Geoffrey Canada is a social activist, author and educator who is best-known for his position as president and CEO of the Harlem Children’s Zone. You might recognize him from the education documentary Waiting for Superman, which profiled the organization’s nationally recognized work to increase high school and college graduation rates in a 97-block area of Harlem, N.Y.
Canada, who grew up poor in New York City’s South Bronx and has spent an entire career focused on improving the lives of urban children, recently turned his focus inward — to his own DNA and ancestry. A guest on Finding Your Roots (a PBS series hosted by The Root‘s editor-in-chief, Henry Louis Gates Jr.), he learned about his family history dating back to his third great-grandparents and the unique details of his ancestry. The most surprising finding: Gates told Canada that he’s among the 1 percent of African Americans who can trace both their mother’s and father’s lines to Europe.
The Root talked to Canada about what he found out, why it’s unlikely that he’ll ever get answers to some of his questions and what the revelations about his identity mean for his professional mission.
The Root: How did you get involved with the Finding Your Roots series?
Geoffrey Canada: I was talking with Skip [Henry Louis Gates Jr.], and he asked me if I had any interest in DNA and if I knew about his program, which I did.

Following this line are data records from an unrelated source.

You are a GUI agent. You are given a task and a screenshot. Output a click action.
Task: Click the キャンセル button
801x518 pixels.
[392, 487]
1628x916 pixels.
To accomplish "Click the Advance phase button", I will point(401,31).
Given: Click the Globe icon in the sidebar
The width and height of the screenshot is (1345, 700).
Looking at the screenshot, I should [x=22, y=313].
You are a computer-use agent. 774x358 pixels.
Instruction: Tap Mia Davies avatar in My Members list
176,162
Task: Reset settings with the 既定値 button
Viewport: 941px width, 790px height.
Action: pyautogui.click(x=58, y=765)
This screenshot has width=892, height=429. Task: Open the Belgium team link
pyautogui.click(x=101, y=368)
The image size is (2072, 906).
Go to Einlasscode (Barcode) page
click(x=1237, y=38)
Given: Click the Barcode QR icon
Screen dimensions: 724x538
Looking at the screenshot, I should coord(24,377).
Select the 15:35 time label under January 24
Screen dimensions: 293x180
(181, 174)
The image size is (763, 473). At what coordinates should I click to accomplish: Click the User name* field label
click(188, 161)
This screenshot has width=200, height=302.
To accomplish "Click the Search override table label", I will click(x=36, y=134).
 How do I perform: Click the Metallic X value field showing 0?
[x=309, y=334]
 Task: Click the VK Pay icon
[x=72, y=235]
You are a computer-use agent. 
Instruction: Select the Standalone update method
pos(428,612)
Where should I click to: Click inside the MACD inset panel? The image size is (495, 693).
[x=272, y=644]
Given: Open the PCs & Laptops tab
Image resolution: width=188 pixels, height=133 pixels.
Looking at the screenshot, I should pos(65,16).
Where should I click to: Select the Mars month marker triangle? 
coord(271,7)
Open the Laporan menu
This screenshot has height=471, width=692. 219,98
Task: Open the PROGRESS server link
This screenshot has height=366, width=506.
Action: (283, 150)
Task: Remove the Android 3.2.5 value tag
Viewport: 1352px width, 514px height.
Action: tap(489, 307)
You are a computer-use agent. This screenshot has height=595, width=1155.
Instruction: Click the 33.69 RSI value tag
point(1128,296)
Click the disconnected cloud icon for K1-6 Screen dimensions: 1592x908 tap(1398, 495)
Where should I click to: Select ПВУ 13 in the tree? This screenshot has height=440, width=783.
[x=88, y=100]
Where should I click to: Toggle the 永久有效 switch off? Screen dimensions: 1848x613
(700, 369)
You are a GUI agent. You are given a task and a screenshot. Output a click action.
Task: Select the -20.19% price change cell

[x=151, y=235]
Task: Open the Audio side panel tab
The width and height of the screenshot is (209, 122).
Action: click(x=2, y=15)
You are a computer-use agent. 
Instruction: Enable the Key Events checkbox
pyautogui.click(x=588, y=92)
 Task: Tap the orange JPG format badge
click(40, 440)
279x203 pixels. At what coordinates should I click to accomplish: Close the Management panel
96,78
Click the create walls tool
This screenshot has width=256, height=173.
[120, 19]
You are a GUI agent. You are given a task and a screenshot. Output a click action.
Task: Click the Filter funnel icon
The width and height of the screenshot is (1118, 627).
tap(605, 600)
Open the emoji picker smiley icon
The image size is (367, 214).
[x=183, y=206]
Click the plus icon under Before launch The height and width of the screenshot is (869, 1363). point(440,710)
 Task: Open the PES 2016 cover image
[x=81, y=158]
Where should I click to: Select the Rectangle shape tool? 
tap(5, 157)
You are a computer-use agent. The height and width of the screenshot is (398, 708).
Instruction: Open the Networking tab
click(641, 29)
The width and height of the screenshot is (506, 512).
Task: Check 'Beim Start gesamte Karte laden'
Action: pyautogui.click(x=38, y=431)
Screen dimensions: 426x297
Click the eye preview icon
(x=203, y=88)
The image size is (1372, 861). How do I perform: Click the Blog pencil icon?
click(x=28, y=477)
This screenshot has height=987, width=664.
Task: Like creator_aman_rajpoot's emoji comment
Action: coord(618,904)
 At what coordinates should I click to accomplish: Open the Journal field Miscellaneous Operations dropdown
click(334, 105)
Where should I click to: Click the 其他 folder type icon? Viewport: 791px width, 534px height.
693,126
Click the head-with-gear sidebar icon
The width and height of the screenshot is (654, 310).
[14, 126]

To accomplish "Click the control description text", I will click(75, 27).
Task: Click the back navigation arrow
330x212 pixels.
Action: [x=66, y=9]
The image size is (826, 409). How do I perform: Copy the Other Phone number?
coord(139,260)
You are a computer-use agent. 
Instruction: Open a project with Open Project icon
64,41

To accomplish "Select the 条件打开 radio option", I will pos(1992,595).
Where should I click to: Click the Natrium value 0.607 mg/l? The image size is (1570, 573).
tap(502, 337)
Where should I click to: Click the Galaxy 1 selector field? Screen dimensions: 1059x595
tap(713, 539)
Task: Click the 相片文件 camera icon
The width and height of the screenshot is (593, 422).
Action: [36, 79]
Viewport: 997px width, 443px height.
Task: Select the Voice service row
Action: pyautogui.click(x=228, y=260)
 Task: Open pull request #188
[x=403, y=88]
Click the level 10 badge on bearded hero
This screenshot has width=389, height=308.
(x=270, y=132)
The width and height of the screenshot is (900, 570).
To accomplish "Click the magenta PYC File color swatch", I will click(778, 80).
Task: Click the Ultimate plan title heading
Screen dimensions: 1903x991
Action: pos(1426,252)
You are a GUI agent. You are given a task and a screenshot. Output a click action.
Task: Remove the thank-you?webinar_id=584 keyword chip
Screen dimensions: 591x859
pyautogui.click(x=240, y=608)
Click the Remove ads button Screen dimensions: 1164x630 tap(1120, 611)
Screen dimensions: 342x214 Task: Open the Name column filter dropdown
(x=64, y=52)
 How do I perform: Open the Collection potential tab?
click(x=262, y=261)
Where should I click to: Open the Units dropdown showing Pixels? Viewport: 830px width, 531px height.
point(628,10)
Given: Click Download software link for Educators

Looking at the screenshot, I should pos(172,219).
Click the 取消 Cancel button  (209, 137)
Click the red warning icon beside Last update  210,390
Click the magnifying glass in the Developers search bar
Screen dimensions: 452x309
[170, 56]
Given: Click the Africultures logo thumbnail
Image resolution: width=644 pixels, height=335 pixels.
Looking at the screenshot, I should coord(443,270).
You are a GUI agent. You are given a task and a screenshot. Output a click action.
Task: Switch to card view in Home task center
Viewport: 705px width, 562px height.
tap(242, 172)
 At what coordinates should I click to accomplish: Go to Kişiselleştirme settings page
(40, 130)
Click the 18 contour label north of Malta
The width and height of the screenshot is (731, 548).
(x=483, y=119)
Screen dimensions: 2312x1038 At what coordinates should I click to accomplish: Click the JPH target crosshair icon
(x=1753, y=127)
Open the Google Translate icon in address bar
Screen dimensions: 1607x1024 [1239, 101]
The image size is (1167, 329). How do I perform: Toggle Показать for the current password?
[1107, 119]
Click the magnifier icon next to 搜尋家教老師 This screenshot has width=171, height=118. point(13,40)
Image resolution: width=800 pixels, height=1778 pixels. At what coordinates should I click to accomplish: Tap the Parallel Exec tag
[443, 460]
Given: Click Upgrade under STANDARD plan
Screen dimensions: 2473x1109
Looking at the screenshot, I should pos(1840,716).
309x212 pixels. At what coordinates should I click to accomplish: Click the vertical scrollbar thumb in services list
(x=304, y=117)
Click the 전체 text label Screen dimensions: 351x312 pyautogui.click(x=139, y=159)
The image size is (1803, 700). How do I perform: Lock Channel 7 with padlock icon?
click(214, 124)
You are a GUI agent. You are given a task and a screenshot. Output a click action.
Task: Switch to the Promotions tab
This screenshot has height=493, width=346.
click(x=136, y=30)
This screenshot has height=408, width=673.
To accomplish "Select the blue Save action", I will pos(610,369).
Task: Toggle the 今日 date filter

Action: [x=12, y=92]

I explained to him that I’d been on a 25- to 30-year search to answer some of those questions in my own life. I was interested simply because I’d run into blind alleys, was stonewalled and wasn’t able to make any additional progress researching my father’s side of my family. At that point I didn’t know anyone who could help me get past my father’s generation. I’d run into a dead end. So I said, “Great, we should do it.”
TR: What did you learn?
GC: It was absolutely fascinating. One of the big questions in my life was about where my family name came from. I’ve met other Canadas, but I’ve never met anyone who could answer that question. I learned that we were once the Cannadays, and that name came from a white slave owner who owned my ancestors. That was very interesting to me. I had no idea where the name came from, but I did always think it was probably the original name.
Also fascinating was the fact that I could trace my ancestors back into slavery past the first census in the 1800s that began to list black folks. That was because my ancestors were both left in wills, both on my mother’s side and on my father’s side. That allowed me to track my family much further back than most African Americans are able to do.